* BEGIN DATA PROVIDED *

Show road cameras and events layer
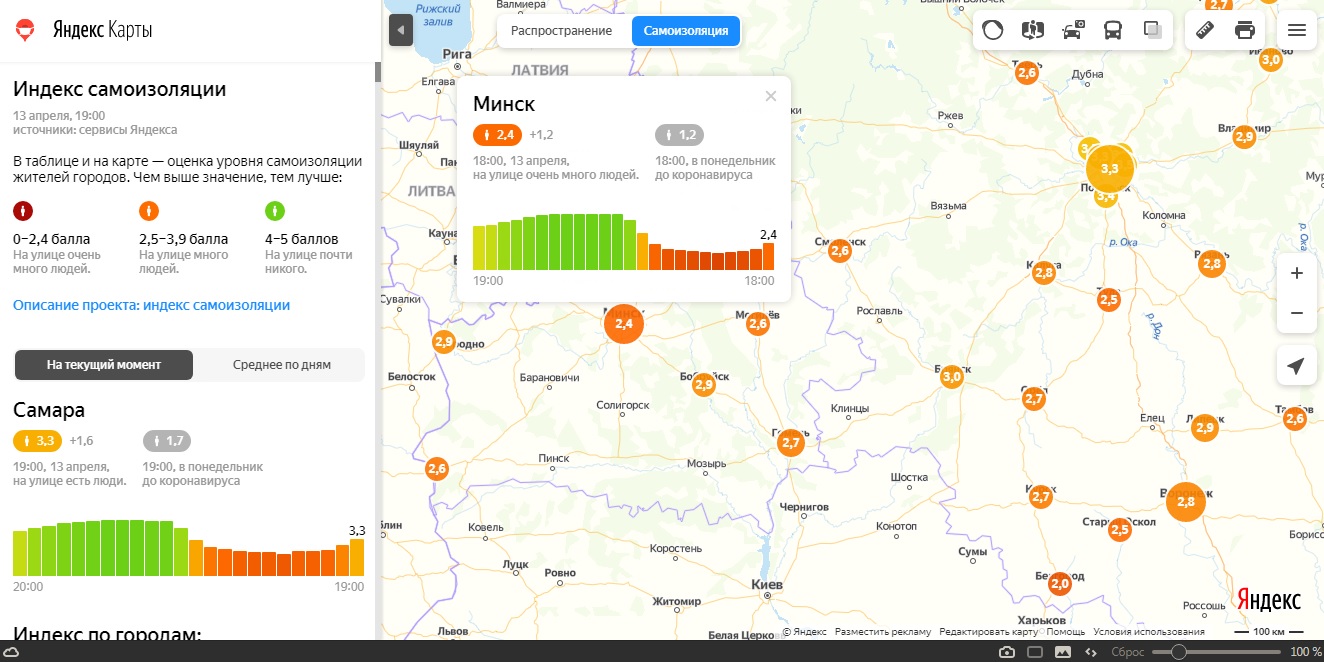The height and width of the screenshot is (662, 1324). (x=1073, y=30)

* END DATA PROVIDED *
* BEGIN DATA PROVIDED *

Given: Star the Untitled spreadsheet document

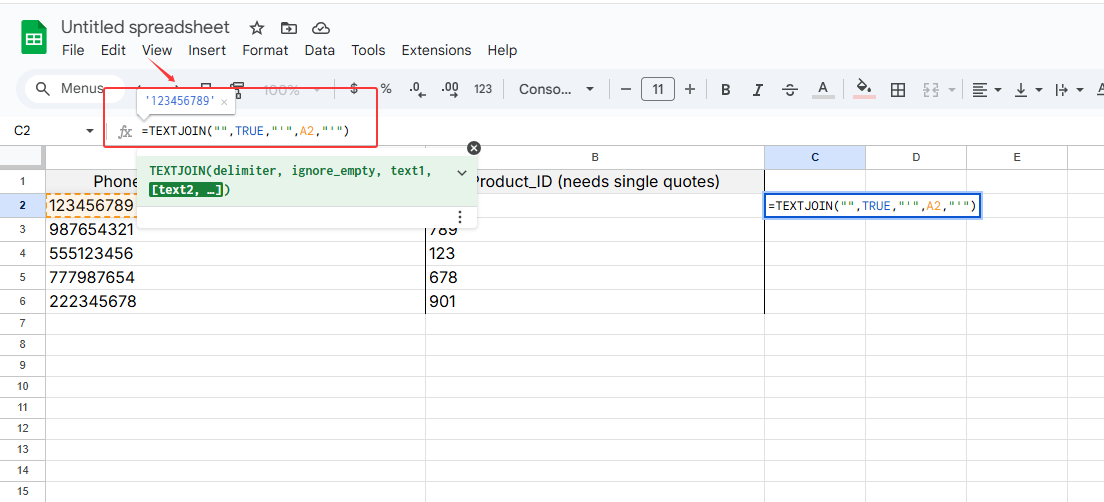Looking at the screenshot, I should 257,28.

* END DATA PROVIDED *
* BEGIN DATA PROVIDED *

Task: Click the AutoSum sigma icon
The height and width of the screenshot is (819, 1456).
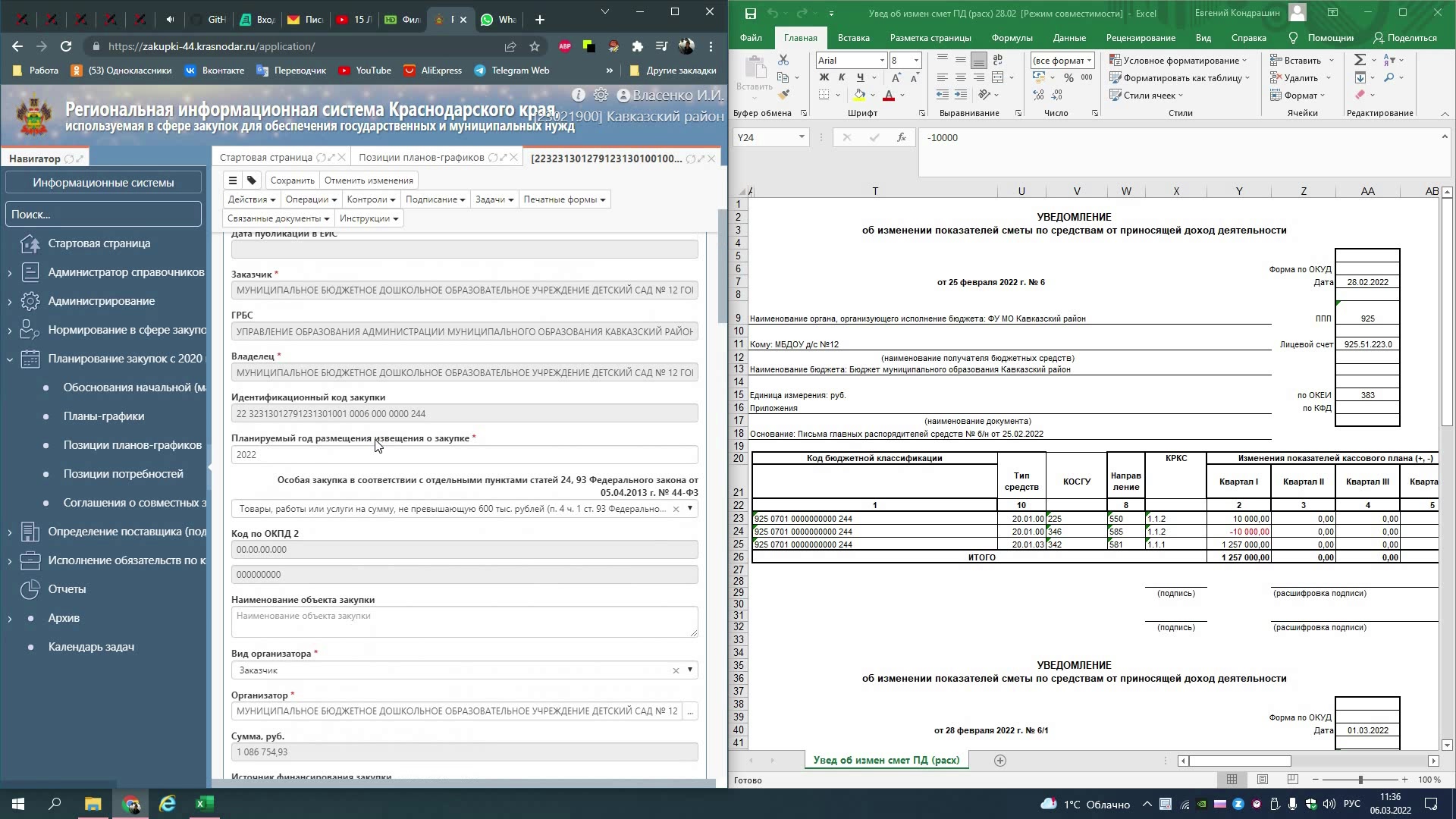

* END DATA PROVIDED *

→ SET TASK: Duplicate the lines starting at the line containing "Task: Click the AutoSum sigma icon" and ending at the line containing "The height and width of the screenshot is (819, 1456).", including both of those lines.

→ OUTPUT FOR THIS EXERCISE:
Task: Click the AutoSum sigma icon
The height and width of the screenshot is (819, 1456).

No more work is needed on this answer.